In [None]:
!pip install evaluate

In [None]:
import pandas as pd
import numpy as np
import torch
import os
from sklearn.model_selection import train_test_split
from transformers import AutoTokenizer, AutoModelForSequenceClassification
from transformers import TrainingArguments, Trainer
from datasets import Dataset
from sklearn.utils import class_weight

In [None]:
from torch import nn
from transformers.models.roberta.modeling_roberta import RobertaForSequenceClassification
from typing import Optional, Tuple, Union

os.environ["WANDB_DISABLED"] = "true"

class WeightedRobertaForSequenceClassification(RobertaForSequenceClassification):
    def __init__(self, config, **kwargs):
        weights = kwargs.pop('weights', None)
        super().__init__(config, **kwargs)
        self.loss_fct = nn.CrossEntropyLoss(weight=weights)
    def forward(
        self,
        input_ids: Optional[torch.Tensor] = None,
        attention_mask: Optional[torch.Tensor] = None,
        token_type_ids: Optional[torch.Tensor] = None,
        head_mask: Optional[torch.Tensor] = None,
        inputs_embeds: Optional[torch.Tensor] = None,
        labels: Optional[torch.Tensor] = None,
        output_attentions: Optional[bool] = None,
        output_hidden_states: Optional[bool] = None,
        return_dict: Optional[bool] = None,
    ) -> Union[Tuple[torch.Tensor], dict]:

        outputs = super().forward(
            input_ids=input_ids,
            attention_mask=attention_mask,
            token_type_ids=token_type_ids,
            head_mask=head_mask,
            inputs_embeds=inputs_embeds,
            output_attentions=output_attentions,
            output_hidden_states=output_hidden_states,
            return_dict=True,
        )

        logits = outputs.logits
        loss = None

        if labels is not None:
            if self.config.num_labels == 1:
                loss = self.loss_fct(logits.view(-1), labels.float().view(-1))
            else:
                loss = self.loss_fct(logits.view(-1, self.config.num_labels), labels.view(-1))
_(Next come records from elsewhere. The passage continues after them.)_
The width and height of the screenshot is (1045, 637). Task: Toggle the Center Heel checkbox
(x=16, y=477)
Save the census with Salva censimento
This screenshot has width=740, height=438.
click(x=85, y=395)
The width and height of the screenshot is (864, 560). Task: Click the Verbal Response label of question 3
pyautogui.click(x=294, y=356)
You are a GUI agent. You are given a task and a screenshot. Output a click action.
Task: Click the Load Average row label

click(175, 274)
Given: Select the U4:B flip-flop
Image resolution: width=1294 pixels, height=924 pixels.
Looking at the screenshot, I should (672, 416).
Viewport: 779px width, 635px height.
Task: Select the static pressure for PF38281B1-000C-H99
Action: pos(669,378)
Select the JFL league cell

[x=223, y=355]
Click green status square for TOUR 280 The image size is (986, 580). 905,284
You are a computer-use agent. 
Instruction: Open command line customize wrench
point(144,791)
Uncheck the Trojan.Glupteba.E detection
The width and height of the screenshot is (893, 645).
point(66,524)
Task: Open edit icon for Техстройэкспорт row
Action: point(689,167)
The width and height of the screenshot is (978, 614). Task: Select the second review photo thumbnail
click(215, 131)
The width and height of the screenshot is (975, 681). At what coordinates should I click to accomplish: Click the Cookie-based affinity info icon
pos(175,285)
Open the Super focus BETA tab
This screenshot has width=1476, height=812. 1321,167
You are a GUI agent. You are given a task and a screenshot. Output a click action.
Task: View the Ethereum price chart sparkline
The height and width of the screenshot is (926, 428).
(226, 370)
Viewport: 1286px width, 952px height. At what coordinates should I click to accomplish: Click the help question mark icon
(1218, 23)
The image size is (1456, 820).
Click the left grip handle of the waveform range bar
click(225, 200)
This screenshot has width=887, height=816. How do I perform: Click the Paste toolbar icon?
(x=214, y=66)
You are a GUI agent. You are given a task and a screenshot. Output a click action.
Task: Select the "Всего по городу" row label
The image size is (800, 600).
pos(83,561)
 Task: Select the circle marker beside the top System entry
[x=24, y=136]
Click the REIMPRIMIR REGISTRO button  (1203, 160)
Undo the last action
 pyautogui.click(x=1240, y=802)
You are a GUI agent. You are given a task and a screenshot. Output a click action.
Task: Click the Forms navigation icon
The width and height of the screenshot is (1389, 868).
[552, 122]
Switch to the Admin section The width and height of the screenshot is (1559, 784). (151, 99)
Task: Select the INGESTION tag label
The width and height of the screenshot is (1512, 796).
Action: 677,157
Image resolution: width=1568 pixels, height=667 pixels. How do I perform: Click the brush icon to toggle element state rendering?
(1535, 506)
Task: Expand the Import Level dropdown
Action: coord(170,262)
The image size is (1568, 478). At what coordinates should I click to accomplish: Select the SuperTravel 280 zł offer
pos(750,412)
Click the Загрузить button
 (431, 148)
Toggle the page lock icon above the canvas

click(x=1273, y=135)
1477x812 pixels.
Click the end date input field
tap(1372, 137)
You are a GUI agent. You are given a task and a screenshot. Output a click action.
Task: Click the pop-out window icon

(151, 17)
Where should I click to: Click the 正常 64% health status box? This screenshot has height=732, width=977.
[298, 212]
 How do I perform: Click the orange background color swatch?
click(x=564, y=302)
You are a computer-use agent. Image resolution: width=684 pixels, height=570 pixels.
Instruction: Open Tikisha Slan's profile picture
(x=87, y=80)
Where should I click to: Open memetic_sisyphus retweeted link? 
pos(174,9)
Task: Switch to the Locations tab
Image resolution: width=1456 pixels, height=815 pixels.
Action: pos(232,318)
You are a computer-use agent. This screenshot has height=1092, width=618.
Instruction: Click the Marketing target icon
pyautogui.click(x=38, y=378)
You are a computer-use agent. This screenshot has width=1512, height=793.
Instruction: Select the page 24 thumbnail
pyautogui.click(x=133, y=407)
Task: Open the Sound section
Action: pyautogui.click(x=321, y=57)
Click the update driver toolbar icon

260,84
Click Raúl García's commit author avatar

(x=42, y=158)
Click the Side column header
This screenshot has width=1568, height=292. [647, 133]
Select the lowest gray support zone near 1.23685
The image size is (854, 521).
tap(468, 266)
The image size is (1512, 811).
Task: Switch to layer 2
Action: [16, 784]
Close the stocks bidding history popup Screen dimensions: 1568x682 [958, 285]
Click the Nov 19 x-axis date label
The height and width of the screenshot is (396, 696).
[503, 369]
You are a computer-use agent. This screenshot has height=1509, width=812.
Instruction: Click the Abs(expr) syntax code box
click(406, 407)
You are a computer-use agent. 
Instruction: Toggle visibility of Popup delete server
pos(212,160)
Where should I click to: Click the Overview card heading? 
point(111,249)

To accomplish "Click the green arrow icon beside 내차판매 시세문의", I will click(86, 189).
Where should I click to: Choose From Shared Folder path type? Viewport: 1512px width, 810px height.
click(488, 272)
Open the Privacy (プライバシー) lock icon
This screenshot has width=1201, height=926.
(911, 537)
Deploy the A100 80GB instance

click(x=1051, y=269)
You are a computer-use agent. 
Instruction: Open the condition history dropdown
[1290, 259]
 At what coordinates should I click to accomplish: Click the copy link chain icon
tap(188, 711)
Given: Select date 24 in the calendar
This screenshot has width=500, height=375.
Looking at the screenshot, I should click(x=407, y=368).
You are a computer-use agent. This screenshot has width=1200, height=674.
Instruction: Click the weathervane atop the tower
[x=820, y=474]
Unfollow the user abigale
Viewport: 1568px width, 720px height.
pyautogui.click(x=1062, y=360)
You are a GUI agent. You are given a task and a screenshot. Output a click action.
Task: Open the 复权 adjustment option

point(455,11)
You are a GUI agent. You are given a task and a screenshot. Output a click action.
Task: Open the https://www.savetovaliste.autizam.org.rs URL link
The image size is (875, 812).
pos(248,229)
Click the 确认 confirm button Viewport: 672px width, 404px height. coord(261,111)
        if not return_dict:
            output = (logits,) + outputs[2:]
            return ((loss,) + output) if loss is not None else output

        return {"loss": loss, "logits": logits, "hidden_states": outputs.hidden_states, "attentions": outputs.attentions}

In [None]:
df = pd.read_csv("/Mental_health.csv", engine='python')
print(df.shape)

(53043, 3)


In [None]:
df = df.dropna(subset=['statement', 'status'])
df['statement'] = df['statement'].astype(str).str.strip()
df = df[df['statement'].str.len() > 0]
df = df.drop_duplicates(subset='statement')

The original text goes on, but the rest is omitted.